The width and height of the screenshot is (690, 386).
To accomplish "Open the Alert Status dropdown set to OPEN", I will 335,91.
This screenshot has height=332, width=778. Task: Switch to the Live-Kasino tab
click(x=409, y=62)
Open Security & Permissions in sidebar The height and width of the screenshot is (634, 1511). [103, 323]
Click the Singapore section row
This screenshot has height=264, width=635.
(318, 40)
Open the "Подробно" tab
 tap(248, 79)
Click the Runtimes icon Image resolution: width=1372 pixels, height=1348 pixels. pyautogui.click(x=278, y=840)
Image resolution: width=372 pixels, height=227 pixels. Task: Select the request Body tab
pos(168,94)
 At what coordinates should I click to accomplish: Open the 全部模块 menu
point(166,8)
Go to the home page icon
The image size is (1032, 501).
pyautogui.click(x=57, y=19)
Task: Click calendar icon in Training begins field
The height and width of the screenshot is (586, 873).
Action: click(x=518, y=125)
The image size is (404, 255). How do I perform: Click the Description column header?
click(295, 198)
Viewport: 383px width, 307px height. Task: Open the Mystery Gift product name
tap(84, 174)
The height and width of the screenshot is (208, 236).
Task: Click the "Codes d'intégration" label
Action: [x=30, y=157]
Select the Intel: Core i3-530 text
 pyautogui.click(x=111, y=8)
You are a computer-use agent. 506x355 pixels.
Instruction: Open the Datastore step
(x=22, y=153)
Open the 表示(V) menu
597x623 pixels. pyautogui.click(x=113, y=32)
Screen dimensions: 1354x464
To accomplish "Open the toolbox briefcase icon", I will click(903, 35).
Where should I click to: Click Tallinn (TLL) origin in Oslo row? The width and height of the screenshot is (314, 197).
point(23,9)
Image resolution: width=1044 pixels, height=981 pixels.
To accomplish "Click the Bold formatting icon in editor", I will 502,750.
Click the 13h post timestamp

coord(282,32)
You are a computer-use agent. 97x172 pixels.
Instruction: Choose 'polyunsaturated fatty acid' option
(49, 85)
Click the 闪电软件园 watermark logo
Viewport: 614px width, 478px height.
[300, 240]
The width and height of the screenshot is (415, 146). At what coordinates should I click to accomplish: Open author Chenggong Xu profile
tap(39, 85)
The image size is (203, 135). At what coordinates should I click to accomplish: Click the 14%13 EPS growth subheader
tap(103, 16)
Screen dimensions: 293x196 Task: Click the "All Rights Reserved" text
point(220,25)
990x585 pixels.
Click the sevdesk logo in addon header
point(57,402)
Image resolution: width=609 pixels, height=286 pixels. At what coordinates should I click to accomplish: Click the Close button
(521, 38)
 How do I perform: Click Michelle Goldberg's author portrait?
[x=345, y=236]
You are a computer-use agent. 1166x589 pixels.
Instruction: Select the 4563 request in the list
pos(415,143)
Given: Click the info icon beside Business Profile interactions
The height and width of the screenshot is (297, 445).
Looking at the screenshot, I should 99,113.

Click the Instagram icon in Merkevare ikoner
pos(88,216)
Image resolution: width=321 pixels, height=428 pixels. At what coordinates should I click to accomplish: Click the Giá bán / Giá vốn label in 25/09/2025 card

──────

- DIRECTIONS FOR THIS TASK -
Repeat, word for word, every line above.

- RESULT FOR THIS EXERCISE -
The width and height of the screenshot is (690, 386).
To accomplish "Open the Alert Status dropdown set to OPEN", I will 335,91.
This screenshot has height=332, width=778. Task: Switch to the Live-Kasino tab
click(x=409, y=62)
Open Security & Permissions in sidebar The height and width of the screenshot is (634, 1511). [103, 323]
Click the Singapore section row
This screenshot has height=264, width=635.
(318, 40)
Open the "Подробно" tab
 tap(248, 79)
Click the Runtimes icon Image resolution: width=1372 pixels, height=1348 pixels. pyautogui.click(x=278, y=840)
Image resolution: width=372 pixels, height=227 pixels. Task: Select the request Body tab
pos(168,94)
 At what coordinates should I click to accomplish: Open the 全部模块 menu
point(166,8)
Go to the home page icon
The image size is (1032, 501).
pyautogui.click(x=57, y=19)
Task: Click calendar icon in Training begins field
The height and width of the screenshot is (586, 873).
Action: click(x=518, y=125)
The image size is (404, 255). How do I perform: Click the Description column header?
click(295, 198)
Viewport: 383px width, 307px height. Task: Open the Mystery Gift product name
tap(84, 174)
The height and width of the screenshot is (208, 236).
Task: Click the "Codes d'intégration" label
Action: [x=30, y=157]
Select the Intel: Core i3-530 text
 pyautogui.click(x=111, y=8)
You are a computer-use agent. 506x355 pixels.
Instruction: Open the Datastore step
(x=22, y=153)
Open the 表示(V) menu
597x623 pixels. pyautogui.click(x=113, y=32)
Screen dimensions: 1354x464
To accomplish "Open the toolbox briefcase icon", I will click(903, 35).
Where should I click to: Click Tallinn (TLL) origin in Oslo row? The width and height of the screenshot is (314, 197).
point(23,9)
Image resolution: width=1044 pixels, height=981 pixels.
To accomplish "Click the Bold formatting icon in editor", I will 502,750.
Click the 13h post timestamp

coord(282,32)
You are a computer-use agent. 97x172 pixels.
Instruction: Choose 'polyunsaturated fatty acid' option
(49, 85)
Click the 闪电软件园 watermark logo
Viewport: 614px width, 478px height.
[300, 240]
The width and height of the screenshot is (415, 146). At what coordinates should I click to accomplish: Open author Chenggong Xu profile
tap(39, 85)
The image size is (203, 135). At what coordinates should I click to accomplish: Click the 14%13 EPS growth subheader
tap(103, 16)
Screen dimensions: 293x196 Task: Click the "All Rights Reserved" text
point(220,25)
990x585 pixels.
Click the sevdesk logo in addon header
point(57,402)
Image resolution: width=609 pixels, height=286 pixels. At what coordinates should I click to accomplish: Click the Close button
(521, 38)
 How do I perform: Click Michelle Goldberg's author portrait?
[x=345, y=236]
You are a computer-use agent. 1166x589 pixels.
Instruction: Select the 4563 request in the list
pos(415,143)
Given: Click the info icon beside Business Profile interactions
The height and width of the screenshot is (297, 445).
Looking at the screenshot, I should 99,113.

Click the Instagram icon in Merkevare ikoner
pos(88,216)
Image resolution: width=321 pixels, height=428 pixels. At what coordinates should I click to accomplish: Click the Giá bán / Giá vốn label in 25/09/2025 card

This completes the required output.